Comme l’indiquait lucidement Hildegarde de Bingen au XII ème siècle, le cèdre apporte la joie et l’apaisement du cœur. Il efface la tristesse, la timidité, ainsi que la procrastination qu’elles impliquent. Celui que Hildegarde désignait comme « image de la fermeté », permet de lutter contre la dispersion, la labilité mentale. Sans doute que ses qualités relaxantes n’y sont pas étrangères. On peut, pour cela, employer cette huile essentielle en méditation, ce qui favorise la libération de la nervosité et de la susceptibilité entre autres.
En médecine traditionnelle chinoise, le cèdre a une action sur le ch’i des poumons et des reins. Odoul ajoute que l’huile essentielle de cèdre de l’Atlas, associée à l’élément Bois, convient au méridien de la vésicule biliaire.

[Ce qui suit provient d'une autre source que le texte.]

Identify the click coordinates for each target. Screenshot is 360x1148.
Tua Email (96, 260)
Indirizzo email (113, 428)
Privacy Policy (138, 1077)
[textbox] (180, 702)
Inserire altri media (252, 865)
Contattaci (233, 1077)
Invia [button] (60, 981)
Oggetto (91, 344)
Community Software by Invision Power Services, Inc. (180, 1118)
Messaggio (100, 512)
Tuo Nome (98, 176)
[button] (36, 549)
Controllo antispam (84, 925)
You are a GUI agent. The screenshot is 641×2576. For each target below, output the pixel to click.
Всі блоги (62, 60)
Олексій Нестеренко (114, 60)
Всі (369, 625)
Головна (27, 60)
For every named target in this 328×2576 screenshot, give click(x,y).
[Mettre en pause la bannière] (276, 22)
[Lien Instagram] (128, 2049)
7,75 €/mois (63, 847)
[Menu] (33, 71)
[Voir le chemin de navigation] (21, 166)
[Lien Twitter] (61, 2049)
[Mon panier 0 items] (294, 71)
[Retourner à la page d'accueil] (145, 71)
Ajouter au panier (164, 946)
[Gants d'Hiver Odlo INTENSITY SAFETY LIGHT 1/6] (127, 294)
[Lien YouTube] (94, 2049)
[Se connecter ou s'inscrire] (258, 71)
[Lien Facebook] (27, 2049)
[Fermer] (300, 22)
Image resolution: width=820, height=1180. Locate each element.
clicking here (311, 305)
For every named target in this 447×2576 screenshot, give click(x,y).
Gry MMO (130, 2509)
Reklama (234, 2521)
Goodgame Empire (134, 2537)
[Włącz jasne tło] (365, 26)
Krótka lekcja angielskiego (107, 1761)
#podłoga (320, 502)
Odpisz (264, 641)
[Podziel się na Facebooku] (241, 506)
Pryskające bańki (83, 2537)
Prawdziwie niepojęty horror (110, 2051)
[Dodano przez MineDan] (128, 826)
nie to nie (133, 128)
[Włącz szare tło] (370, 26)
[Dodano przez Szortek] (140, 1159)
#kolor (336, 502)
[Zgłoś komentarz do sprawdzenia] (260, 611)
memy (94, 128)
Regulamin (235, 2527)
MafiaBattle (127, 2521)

Quand l’énergie de ce méridien est équilibrée, l’individu fait face et a toujours le courage et l’énergie pour résister, ce qui n’est pas sans rappeler certaines facettes symboliques propres au cèdre.

Modes d’emploi

  • Voie orale
  • Voie cutanée
  • Diffusion atmosphérique
  • Inhalation, olfaction

Contre-indications

  • Bien que contenant une faible proportion de cétones, l’huile essentielle de cèdre de l’Atlas présente un potentiel pouvoir neurotoxique et abortif qui, comme l’on sait, est cumulatif dans le temps. On ne la prescrira donc pas dans les cas suivants : femme enceinte, femme allaitant, nourrisson, enfant de moins de six ans. Par ailleurs, elle n’est pas toxique aux doses physiologiques normales (sauf en cas de cancers hormono-dépendants).
  • Grâce aux nombreux sesquiterpènes qu’elle contient, cette huile essentielle n’est pas dermocaustique. On peut donc l’appliquer pure sur la peau (en cas de doute, procéder au test dit « du pli du coude »).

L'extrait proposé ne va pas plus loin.